Personal information
- Born: April 30, 1994 (age 32) Bellflower, California, U.S.
- Listed height: 6 ft 0 in (1.83 m)
- Listed weight: 185 lb (84 kg)

Career information
- High school: St. John Bosco (Bellflower)
- College: California
- NFL draft: 2016: undrafted

Career history
- San Francisco 49ers (2016)*; Philadelphia Eagles (2016–2017); Cleveland Browns (2017); Philadelphia Eagles (2017–2018)*;
- * Offseason and/or practice squad member only

Awards and highlights
- Super Bowl champion (LII);

Career NFL statistics
- Receptions: 8
- Receiving yards: 159
- Stats at Pro Football Reference

= Bryce Treggs =

American football player (born 1994)

Bryce Treggs (born April 30, 1994) is an American former professional football player who was a wide receiver in the National Football League (NFL). He played college football for the California Golden Bears, and was signed by the San Francisco 49ers as an undrafted free agent after the 2016 NFL draft.

==Professional career==

Pre-draft measurables
| Height | Weight | Arm length | Hand span | 40-yard dash | 10-yard split | 20-yard split | 20-yard shuttle | Three-cone drill | Vertical jump | Broad jump |
| 5 ft 11+3⁄8 in (1.81 m) | 190 lb (86 kg) | 30+7⁄8 in (0.78 m) | 9+1⁄8 in (0.23 m) | 4.39 s | 1.53 s | 2.58 s | 4.19 s | 7.00 s | 34.0 in (0.86 m) | 10 ft 2 in (3.10 m) |
All values from Pro Day

===San Francisco 49ers===
Treggs signed with the San Francisco 49ers as an undrafted free agent on May 6, 2016. He was waived on September 3, 2016.

===Philadelphia Eagles===
Treggs was claimed off waivers by the Philadelphia Eagles on September 4, 2016.

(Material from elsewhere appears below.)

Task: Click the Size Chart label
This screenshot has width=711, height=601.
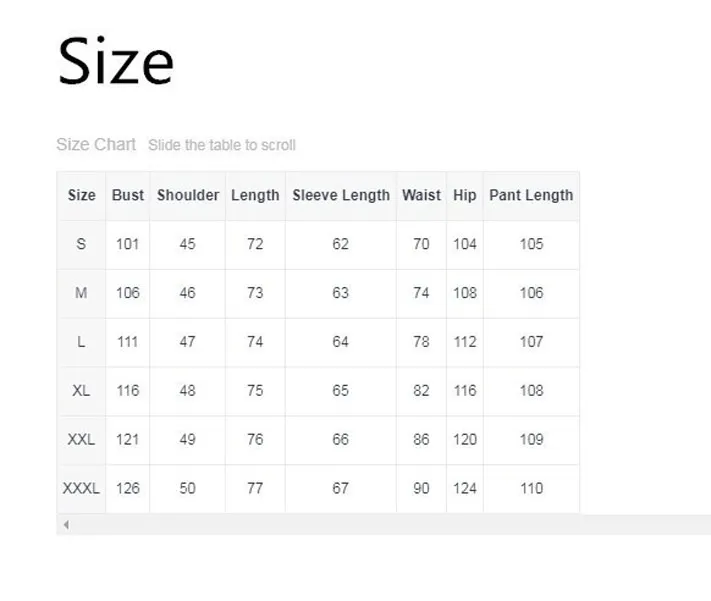Action: click(x=96, y=145)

On September 2, 2017, Treggs was waived by the Eagles and was signed to the practice squad the next day.

===Cleveland Browns===
On October 4, 2017, Treggs was signed by the Cleveland Browns off the Eagles' practice squad. He was waived on December 13, 2017.

===Philadelphia Eagles (second stint)===
On December 14, 2017, Treggs was signed to the Eagles' practice squad. While Treggs was on their practice squad, the Eagles defeated the New England Patriots in Super Bowl LII. He signed a reserve/future contract with the Eagles on February 7, 2018.

On September 1, 2018, Treggs was waived by the Eagles.

==Personal life==
His father, Brian Treggs, also played college football at Cal and in the NFL.